The World Bank team will continue to follow-up over the coming years with the Ministry of Agriculture, implementation agency of PRODERS, and other institutions involved in the knowledge exchange to review how lessons learned are being applied in Paraguay.

The World Bank’s agricultural team hopes to leverage this approach and experience to continue investing in these communities, most likely through working with Paraguay’s Ministry of Agriculture and related agencies. The implementation of activities under PRODERS has been very effective and the expectation is that it will inform the design of future operations, both in Paraguay and beyond.



New knowledge: This exchange increased the knowledge of the participating individuals and their respective organizations about challenges and solutions for market access for indigenous peoples’ products. The beneficiaries particularly expressed gratitude to have learned about medicinal garden plots and medicinal varieties, and the development of marketable products from these varieties.  

“The exchange provided a unique opportunity for participants to learn about the continuum that takes place between the plot-level interventions and market opportunities. Learning about how these production systems are sustained by the research promoted by EPAGRI, offered a great example to learn from,” said Julia Navarro, Agricultural Specialist with the World Bank. 

Enhanced skills: Indigenous leaders improved understanding of their options and approaches to support productive livelihoods for indigenous households. They learned skills to evaluate and implement market access strategies. They also now share this knowledge with their communities.

New and improved actions: Representatives of indigenous communities and technical staff from the Paraguayan Ministry of Agriculture increased their participation in setting priorities for PRODERS through the development of the action plan after the exchange. The study tour not only built technical capacity but also helped policy makers to understand the full potential of these types of projects. Participants had the opportunity to learn from EPAGRI’s long engagement with indigenous populations, and how this engagement has yielded sustainable results in accessing local market opportunities.

Improved consensus: The commitment of political and social leaders strengthened, and communications between stakeholders improved, as the Paraguayan technical team from PRODERS and the Ministry of Agriculture interacted with indigenous people and EPAGRI. Studying the Santa Catarina Rural Program and participating in field visits together allowed participants to build on cooperation momentum. The exchange enhanced confidence and motivation to carry out such projects with better knowledge, motivation, and attitude.
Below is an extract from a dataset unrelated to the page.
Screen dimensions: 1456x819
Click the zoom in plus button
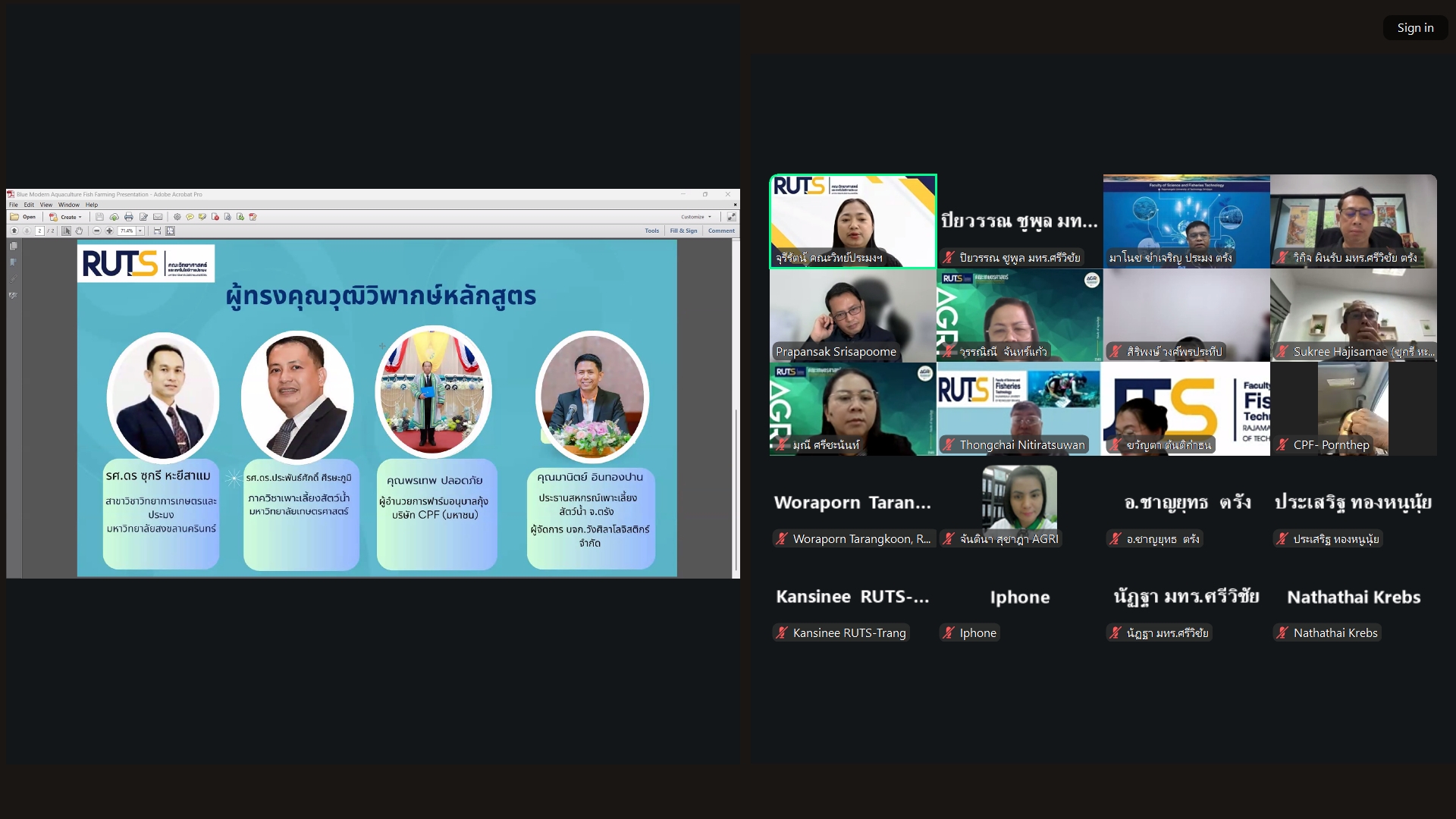coord(109,231)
Enhanced connectivity: Indigenous leaders were extremely grateful for the opportunity to meet with other indigenous Guarani communities in a different country. Once returning to Paraguay, they were able to report back and debrief their communities on the experience. The contact between the two Guaraní groups was distinguished and highlighted as one of most memorable experiences of the whole exchange.

“This knowledge exchange maintained and strengthened the Guaraní culture, it was possible to appreciate speaking in Guaraní, the Mbya reko, the Opy, the songs and dances” said Soledad Dominguez, a Departmental Coordinator for the Indigenous Strategy of PRODERS.



Paraguay: Instituto Paraguayo del Indigena (INDI), Paraguayan Ministry of Agriculture, indigenous community representatives.

Brazil: Government of the Santa Catarina State, Secretary of State for Agriculture and FisheriesAgricultural Research and Rural Extension of Santa Catarina Enterprise (EPAGRI).